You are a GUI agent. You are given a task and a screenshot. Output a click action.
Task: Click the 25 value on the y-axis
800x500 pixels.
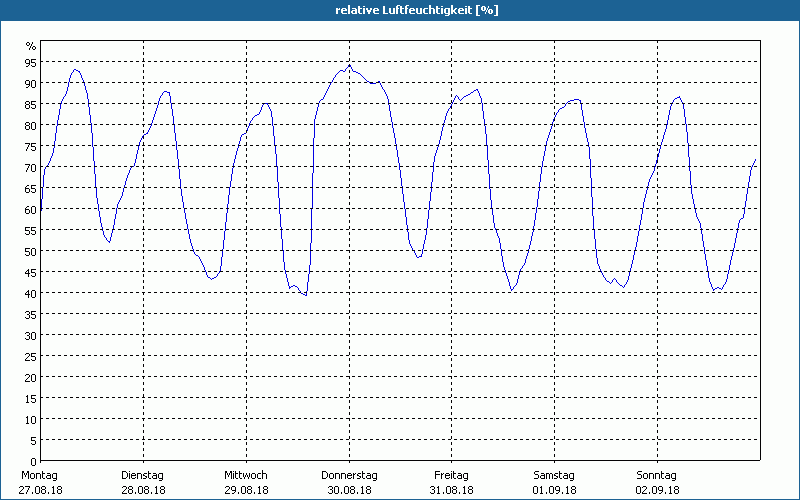pos(31,357)
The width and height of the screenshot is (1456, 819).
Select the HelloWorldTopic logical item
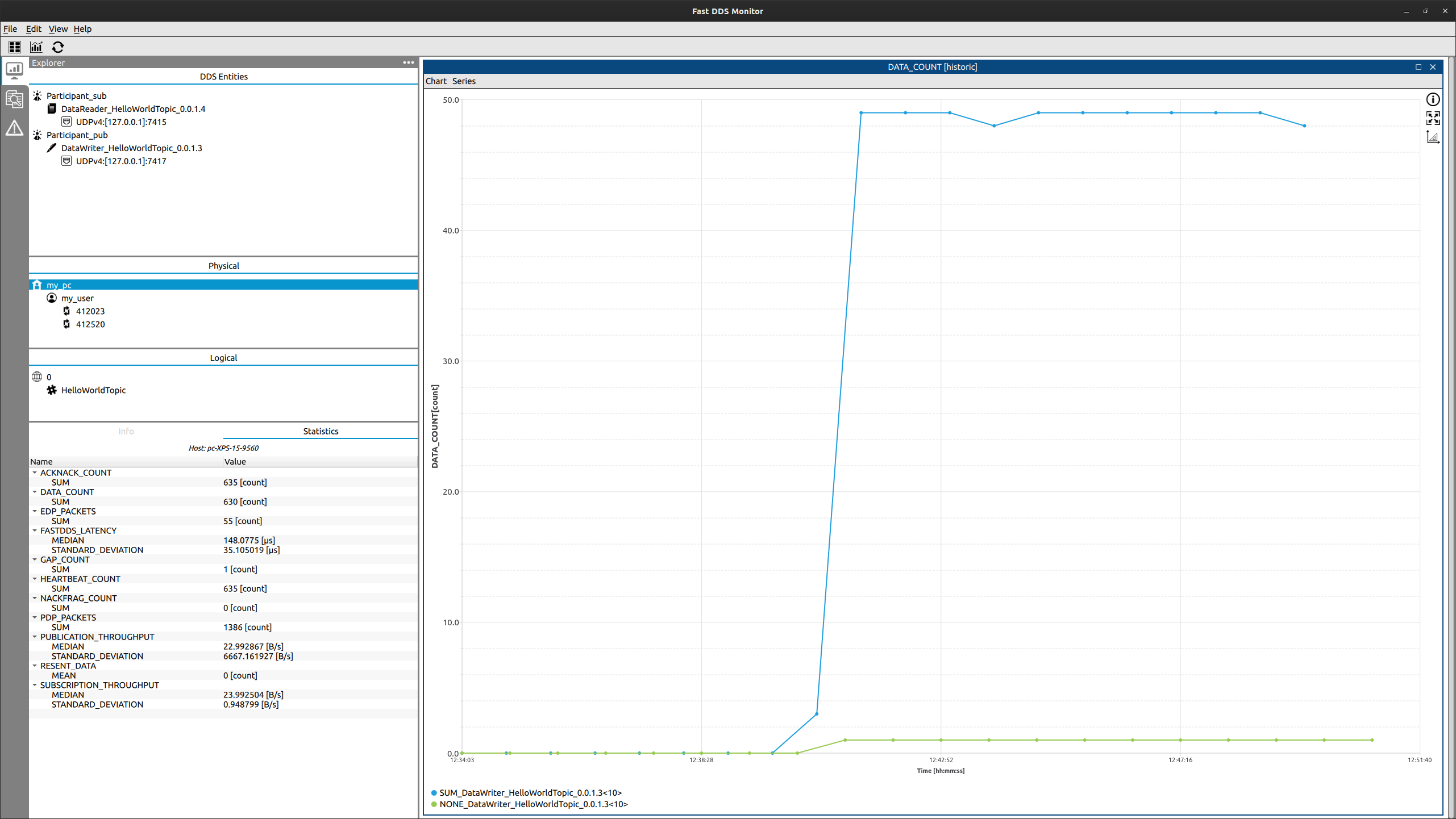pyautogui.click(x=94, y=390)
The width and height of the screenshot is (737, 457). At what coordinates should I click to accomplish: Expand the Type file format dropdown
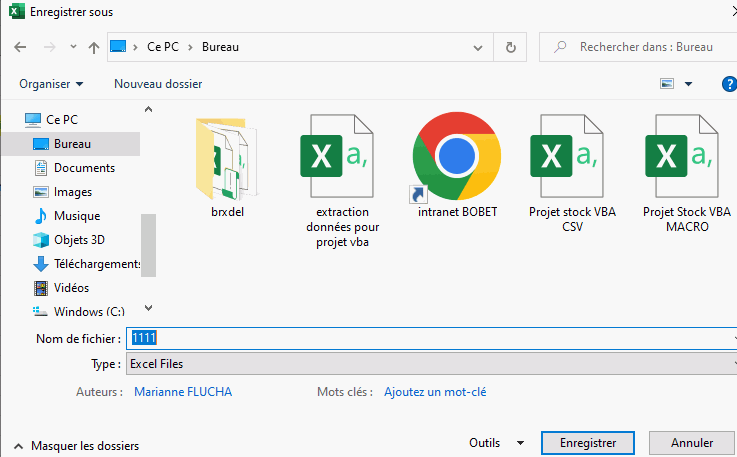pyautogui.click(x=430, y=364)
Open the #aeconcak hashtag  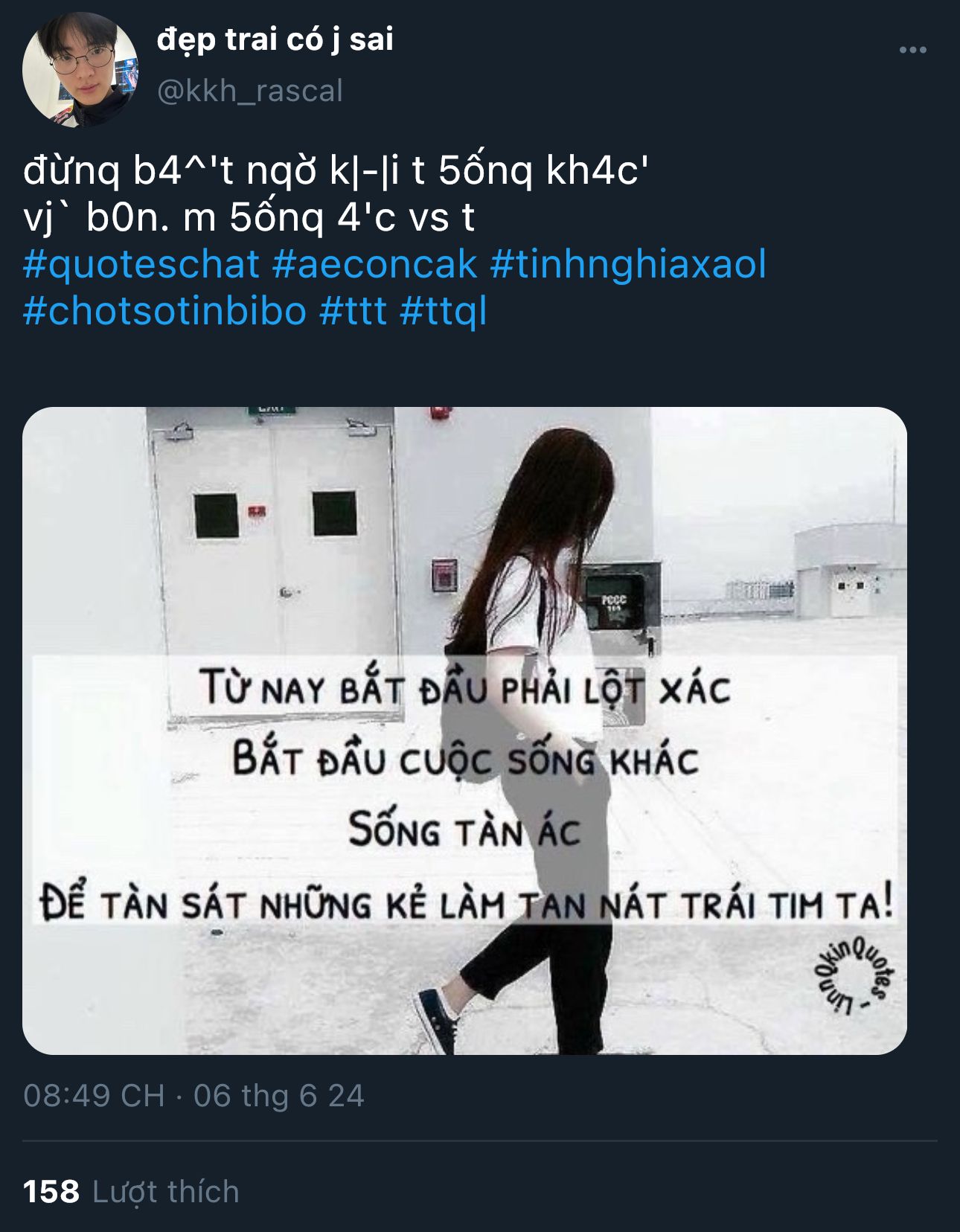point(374,265)
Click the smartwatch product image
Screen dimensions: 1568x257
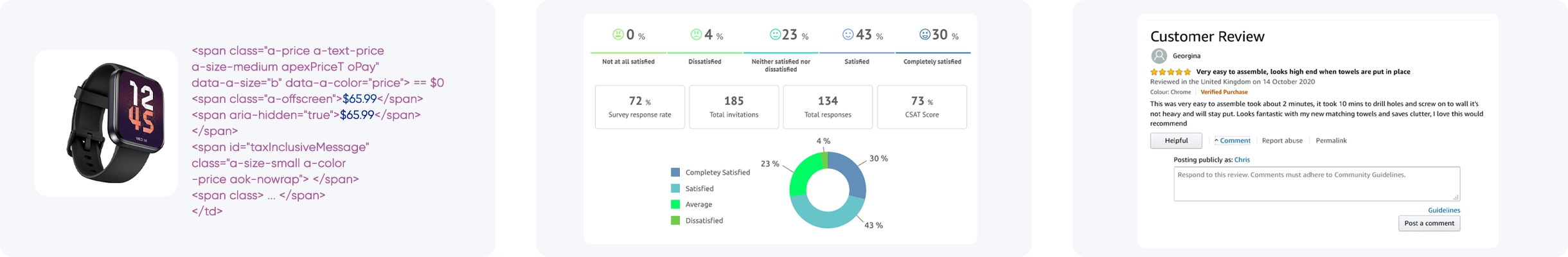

=-=-=

DIRECTION: Reproduce everything in the listing from the line containing "Click the smartwatch product image" down through the end of the listing, without any change. Leave the pictures out.

TASK RESULT:
Click the smartwatch product image
Screen dimensions: 1568x257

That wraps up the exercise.